PROBLEM STATEMENT: Copy word for word the lines below, from the line containing "This screenshot has" through the end of the records, both included. Leave the pictures out of your answer.

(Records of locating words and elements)
BEGIN

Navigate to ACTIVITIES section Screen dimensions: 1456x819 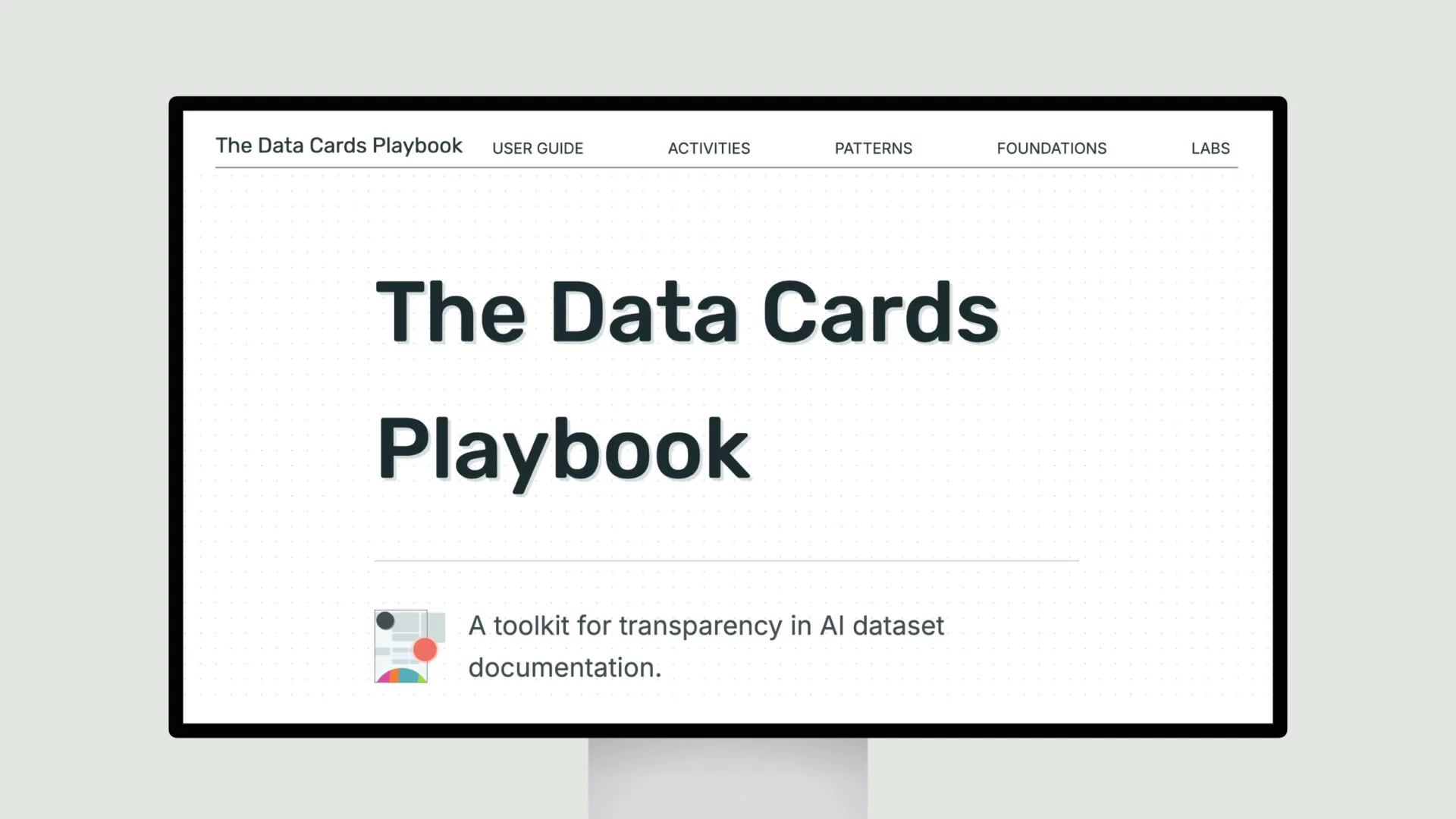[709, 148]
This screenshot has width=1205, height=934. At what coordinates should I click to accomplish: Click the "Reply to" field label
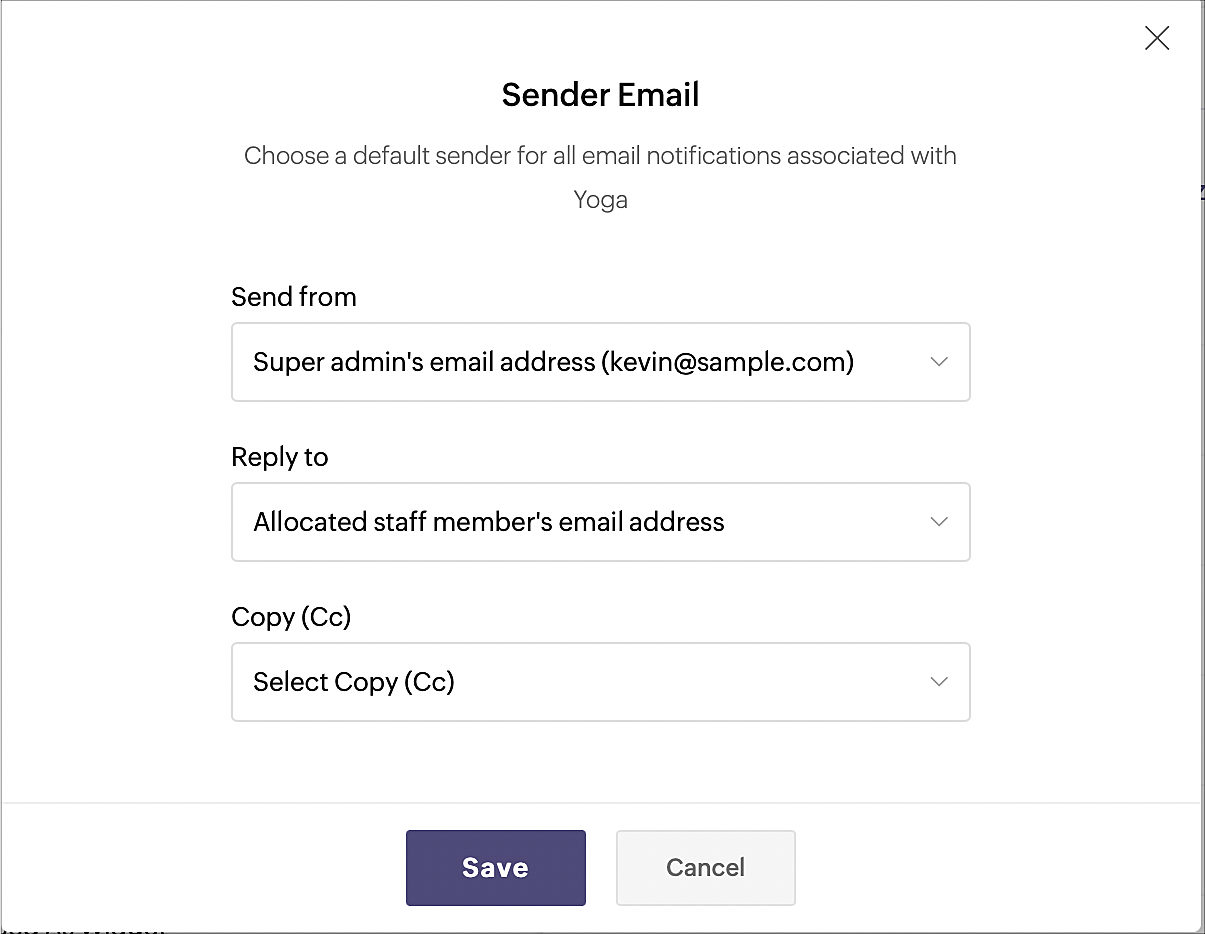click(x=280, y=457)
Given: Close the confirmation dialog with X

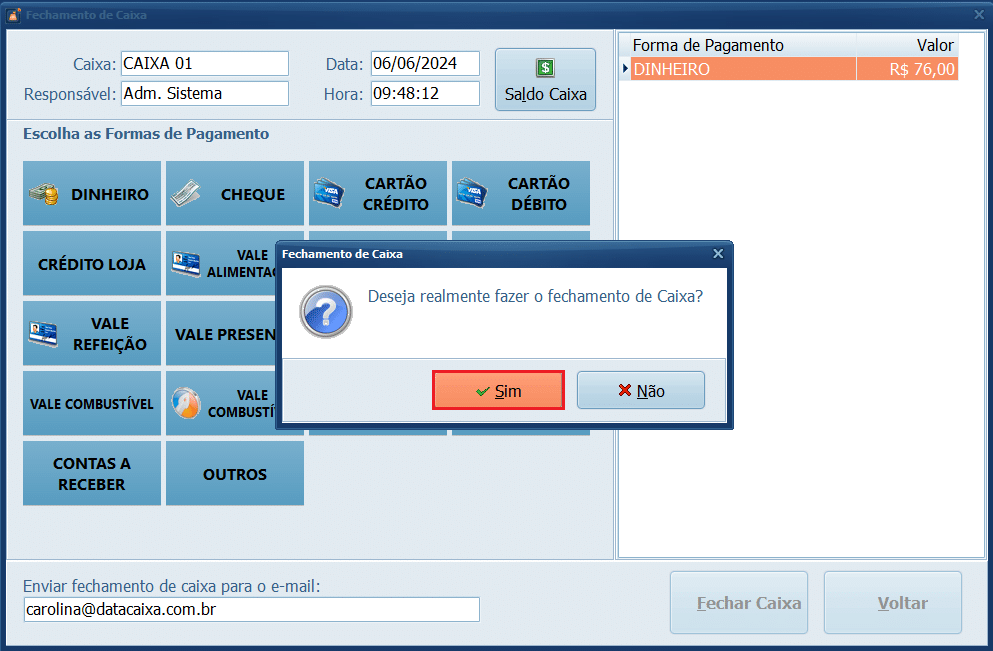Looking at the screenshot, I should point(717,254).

END

RESPONSE TO THE TASK:
This screenshot has width=1205, height=934. At what coordinates should I click to accomplish: Click the "Reply to" field label
click(x=280, y=457)
Given: Close the confirmation dialog with X

Looking at the screenshot, I should point(717,254).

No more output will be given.